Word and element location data
▬▬▬▬▬▬
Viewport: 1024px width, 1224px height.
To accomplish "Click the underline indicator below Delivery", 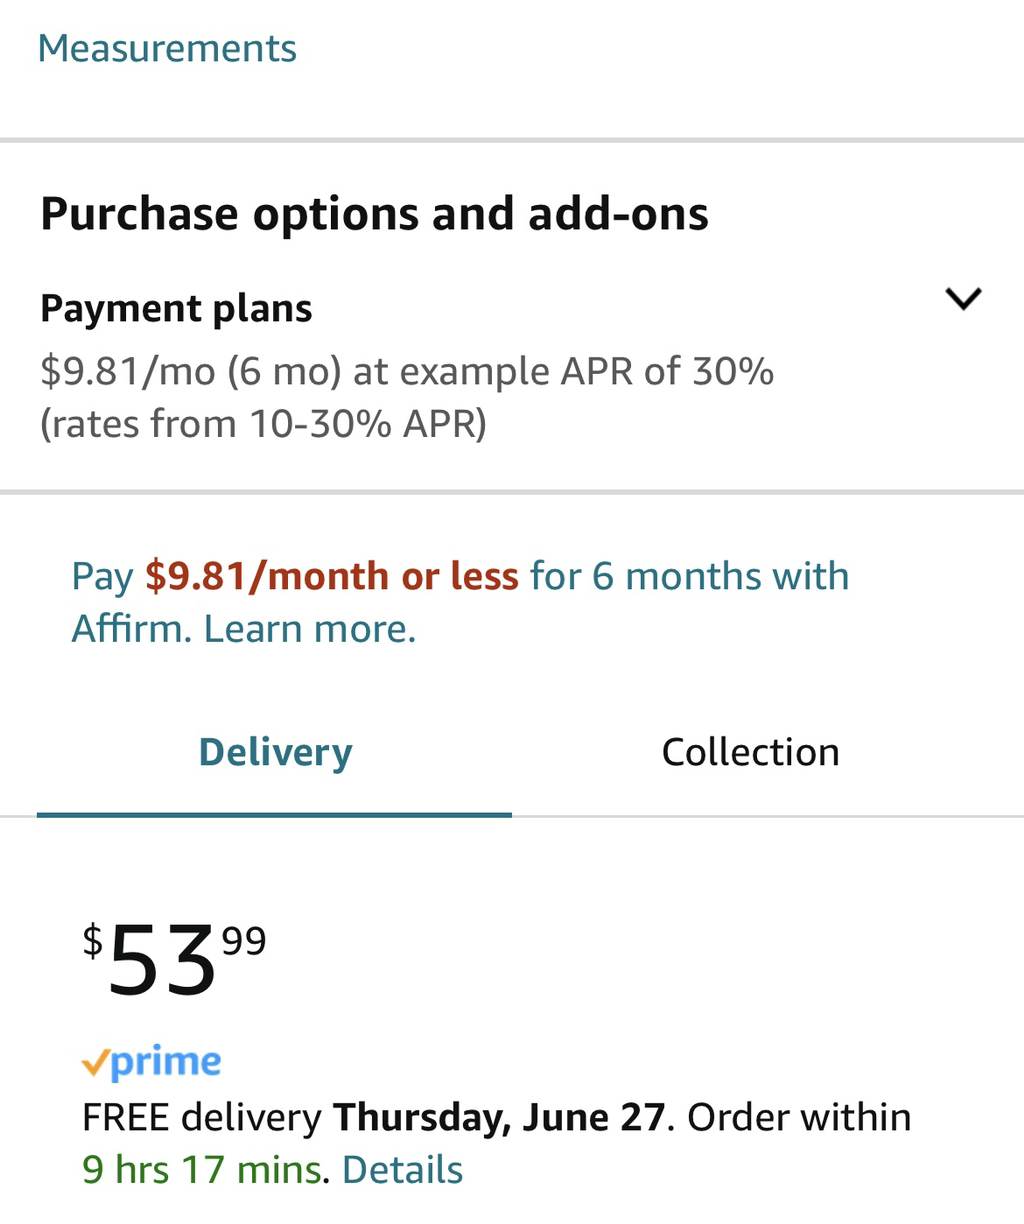I will (275, 814).
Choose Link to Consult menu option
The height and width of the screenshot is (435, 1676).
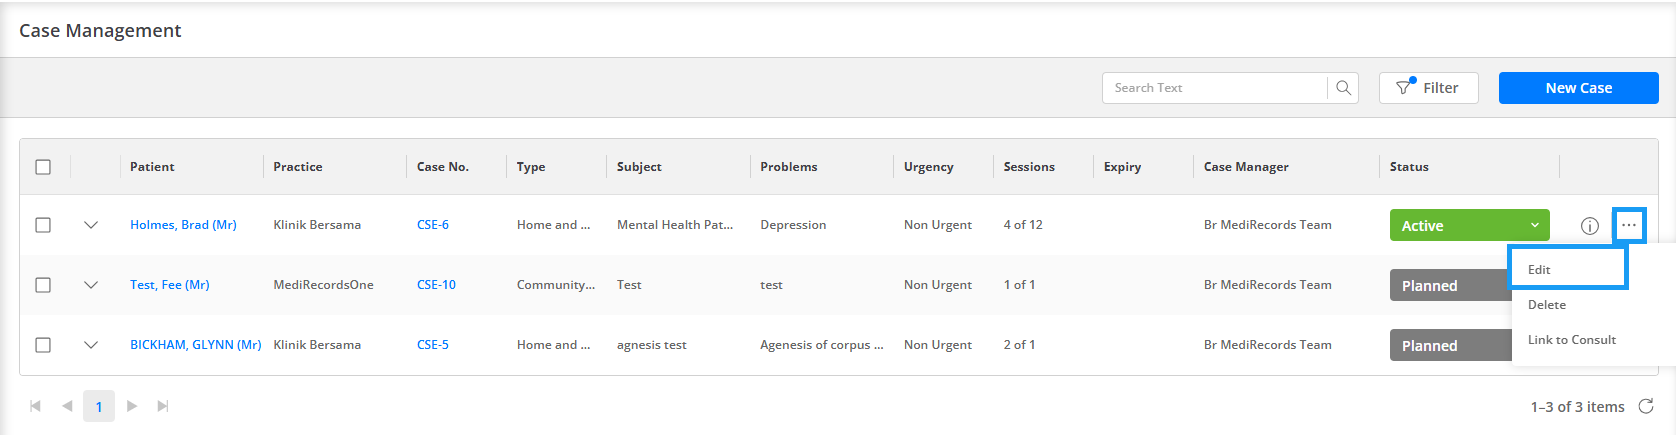click(x=1571, y=340)
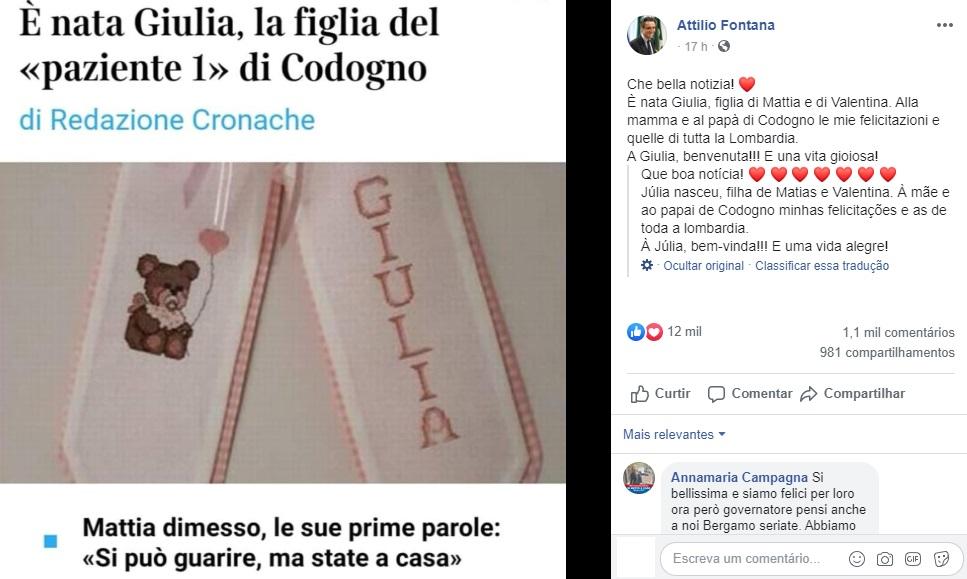View the 1,1 mil comentários
Image resolution: width=967 pixels, height=579 pixels.
coord(899,332)
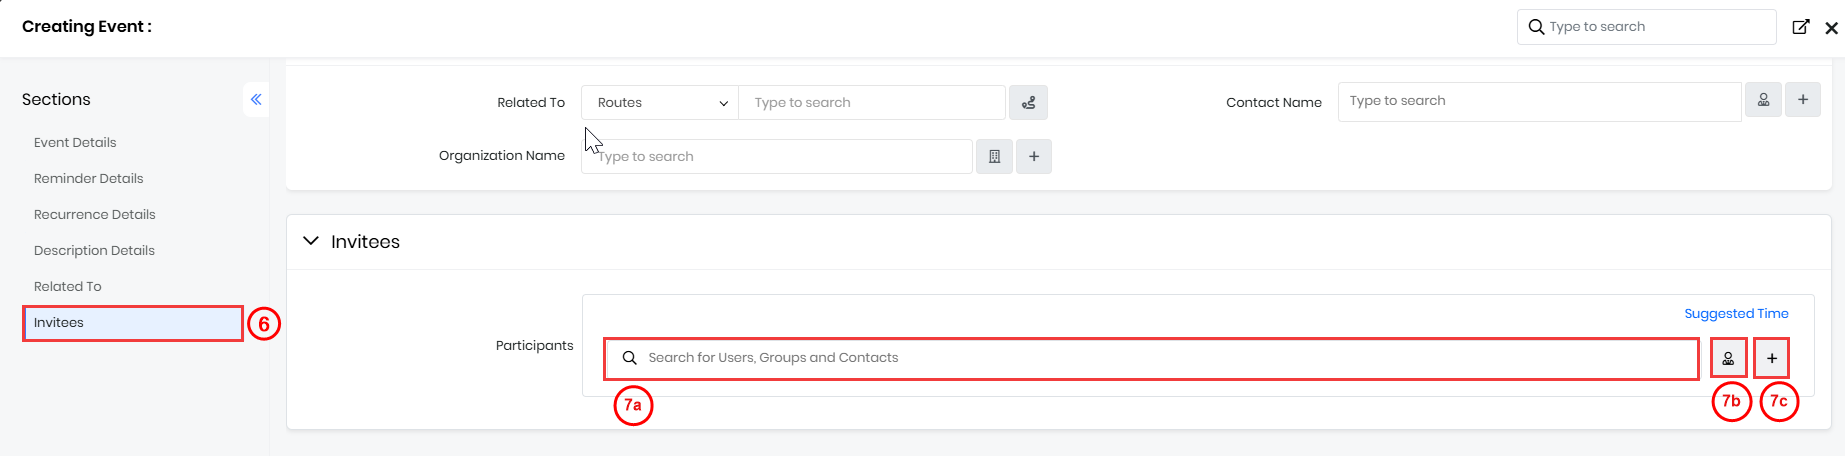Open Description Details section
The image size is (1845, 456).
pyautogui.click(x=94, y=251)
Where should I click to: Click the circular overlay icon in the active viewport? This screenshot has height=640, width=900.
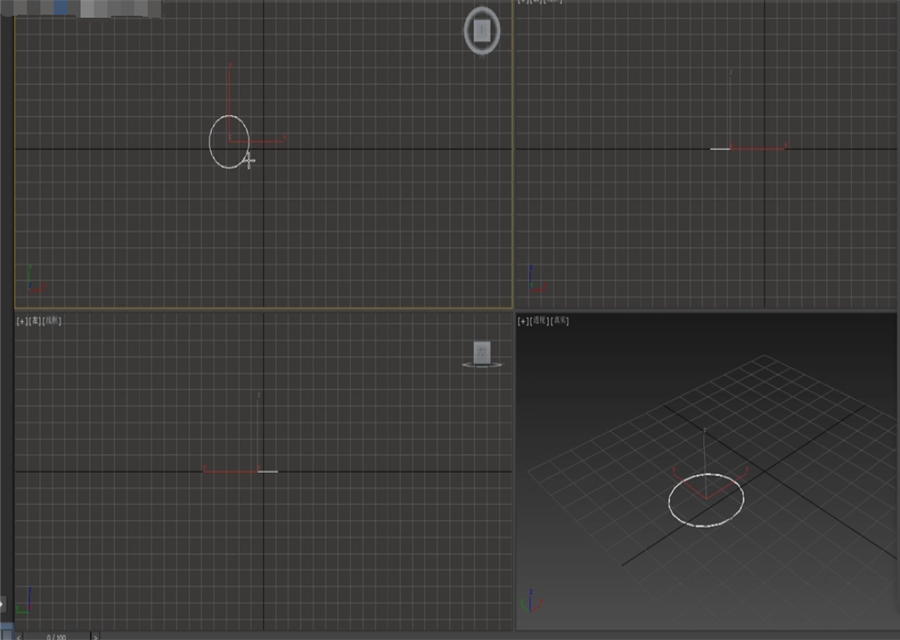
▬▬▬▬▬▬
## Goal of the exercise
Please locate each row containing the string "height" and copy those rows in full.

## Answer for the task
Viewport: 1024px width, 1224px height.
The height and width of the screenshot is (435, 1676).
Image resolution: width=967 pixels, height=579 pixels.
Where should I click to: Click the circular overlay icon in the active viewport? This screenshot has height=640, width=900.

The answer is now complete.